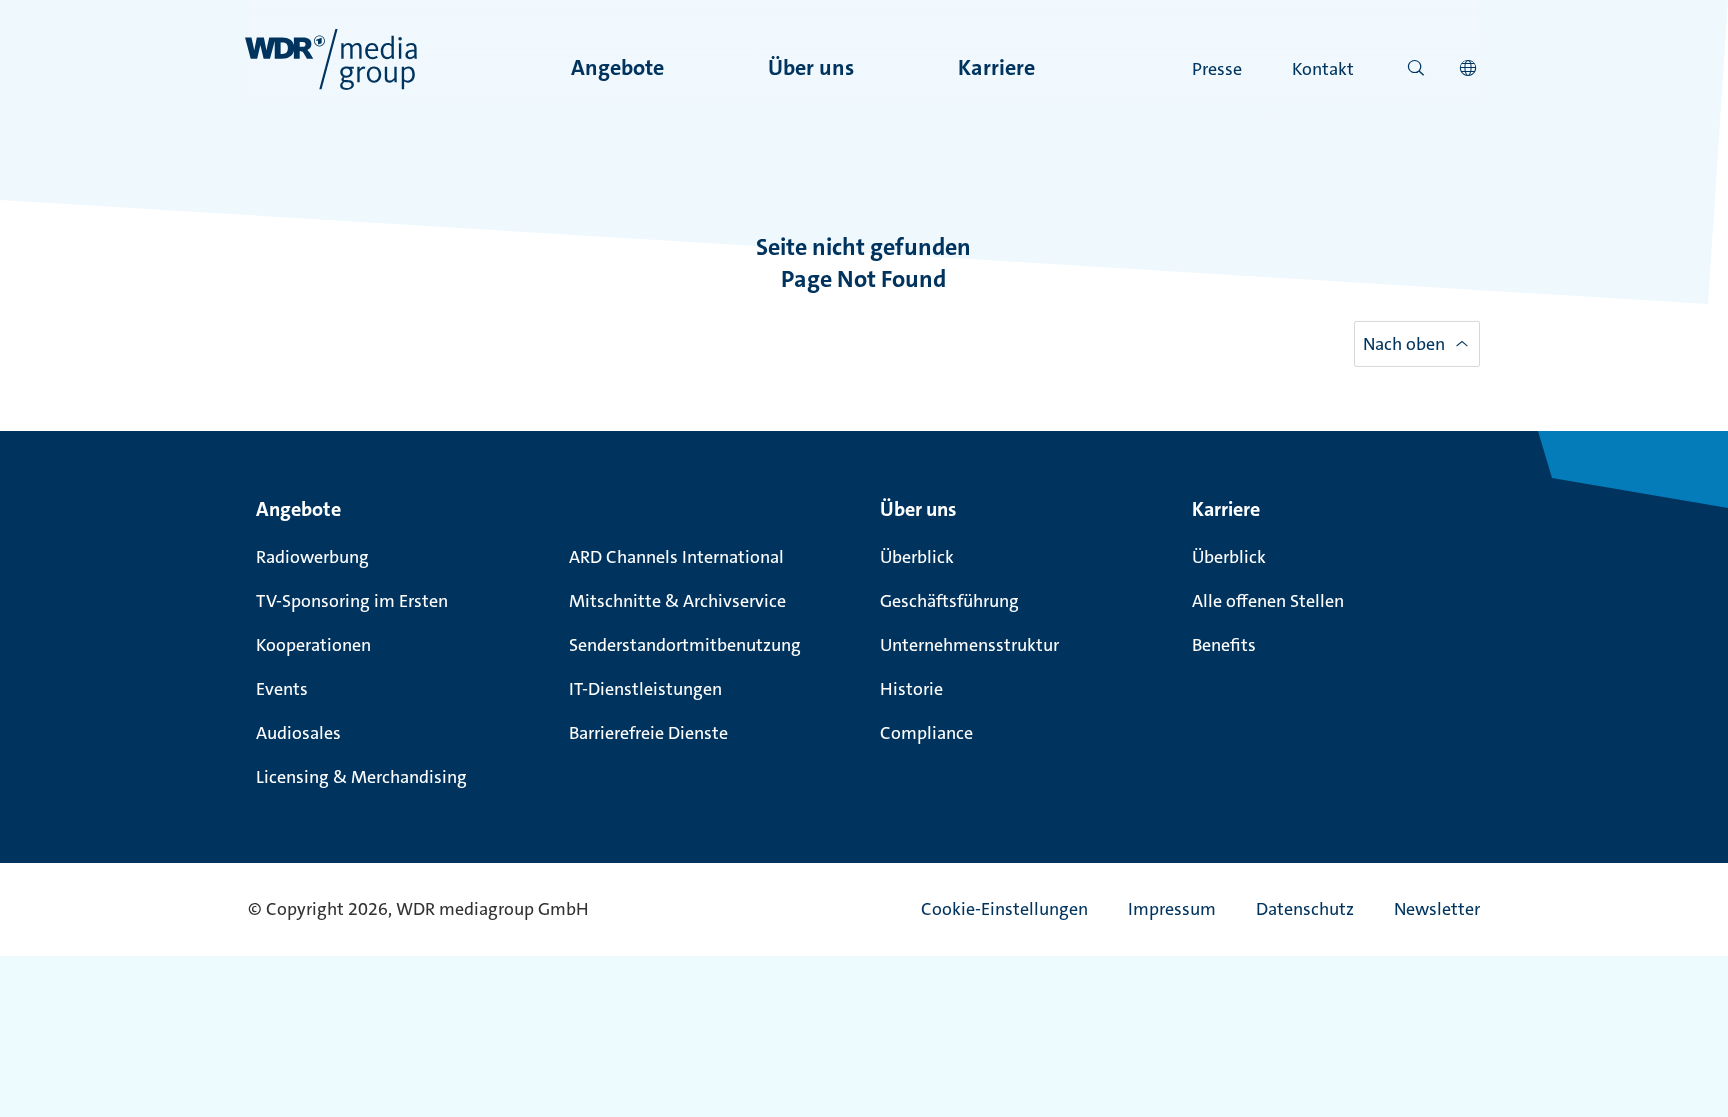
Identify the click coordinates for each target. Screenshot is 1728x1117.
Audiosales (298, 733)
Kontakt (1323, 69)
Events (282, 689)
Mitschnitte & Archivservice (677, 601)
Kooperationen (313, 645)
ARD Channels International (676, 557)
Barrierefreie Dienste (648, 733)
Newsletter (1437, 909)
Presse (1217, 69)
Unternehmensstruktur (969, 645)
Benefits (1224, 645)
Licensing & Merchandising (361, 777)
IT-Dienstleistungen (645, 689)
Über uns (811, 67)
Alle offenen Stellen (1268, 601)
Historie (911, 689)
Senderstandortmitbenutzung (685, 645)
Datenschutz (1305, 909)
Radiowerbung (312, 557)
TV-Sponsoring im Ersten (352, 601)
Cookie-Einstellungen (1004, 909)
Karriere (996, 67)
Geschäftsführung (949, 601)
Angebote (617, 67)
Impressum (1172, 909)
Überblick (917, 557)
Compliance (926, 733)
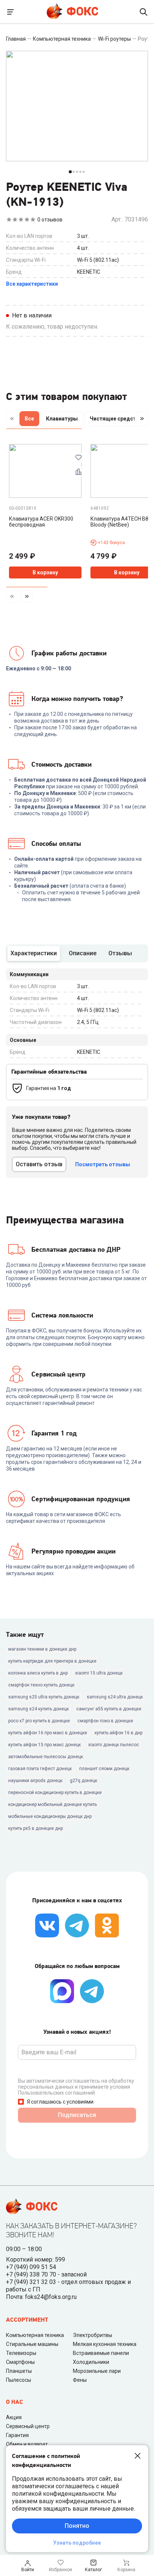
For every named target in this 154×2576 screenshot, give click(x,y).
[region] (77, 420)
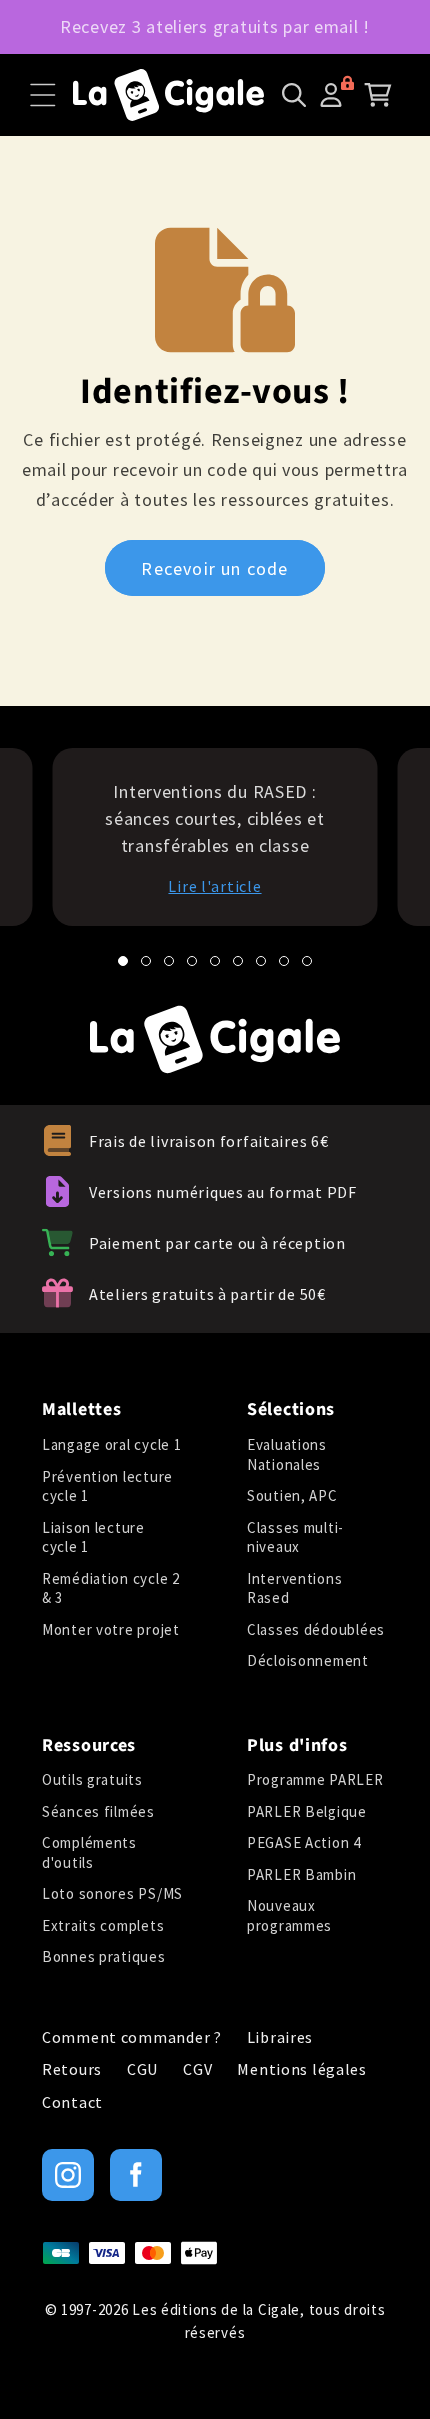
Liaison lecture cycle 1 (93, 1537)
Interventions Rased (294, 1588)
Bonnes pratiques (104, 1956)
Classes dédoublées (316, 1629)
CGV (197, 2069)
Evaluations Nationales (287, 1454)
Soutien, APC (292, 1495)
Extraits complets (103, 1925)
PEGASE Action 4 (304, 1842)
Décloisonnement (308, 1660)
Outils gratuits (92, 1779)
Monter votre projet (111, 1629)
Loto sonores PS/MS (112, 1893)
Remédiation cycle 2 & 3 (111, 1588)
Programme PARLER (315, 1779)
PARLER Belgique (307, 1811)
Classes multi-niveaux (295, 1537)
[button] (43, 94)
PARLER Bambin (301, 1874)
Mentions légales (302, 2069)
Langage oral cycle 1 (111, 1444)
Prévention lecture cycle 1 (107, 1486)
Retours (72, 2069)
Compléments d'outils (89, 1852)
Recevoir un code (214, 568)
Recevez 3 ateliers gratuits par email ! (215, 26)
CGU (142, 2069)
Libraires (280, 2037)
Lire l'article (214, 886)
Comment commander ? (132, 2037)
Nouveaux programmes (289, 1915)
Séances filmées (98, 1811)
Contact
■ ■ ■ ■ ■
Pick up at the line containing "Über uns (811, 67)" and copy each line exactly until the data ends, including that last line; copy no pictures.

Über uns (811, 67)
Alle offenen Stellen (1268, 601)
Historie (911, 689)
Senderstandortmitbenutzung (685, 645)
Datenschutz (1305, 909)
Radiowerbung (312, 557)
TV-Sponsoring im Ersten (352, 601)
Cookie-Einstellungen (1004, 909)
Karriere (996, 67)
Geschäftsführung (949, 601)
Angebote (617, 67)
Impressum (1172, 909)
Überblick (917, 557)
Compliance (926, 733)
For every named target in this 154×2576 screenshot, give click(x,y).
[region] (77, 420)
Liaison lecture cycle 1 (93, 1537)
Interventions Rased (294, 1588)
Bonnes pratiques (104, 1956)
Classes dédoublées (316, 1629)
CGV (197, 2069)
Evaluations Nationales (287, 1454)
Soutien, APC (292, 1495)
Extraits complets (103, 1925)
PEGASE Action 4 (304, 1842)
Décloisonnement (308, 1660)
Outils gratuits (92, 1779)
Monter votre projet (111, 1629)
Loto sonores PS/MS (112, 1893)
Remédiation cycle 2 & 3 (111, 1588)
Programme PARLER (315, 1779)
PARLER Belgique (307, 1811)
Classes multi-niveaux (295, 1537)
[button] (43, 94)
PARLER Bambin (301, 1874)
Mentions légales (302, 2069)
Langage oral cycle 1 (111, 1444)
Prévention lecture cycle 1 (107, 1486)
Retours (72, 2069)
Compléments d'outils (89, 1852)
Recevoir un code (214, 568)
Recevez 3 ateliers gratuits par email ! (215, 26)
CGU (142, 2069)
Libraires (280, 2037)
Lire l'article (214, 886)
Comment commander ? (132, 2037)
Nouveaux programmes (289, 1915)
Séances filmées (98, 1811)
Contact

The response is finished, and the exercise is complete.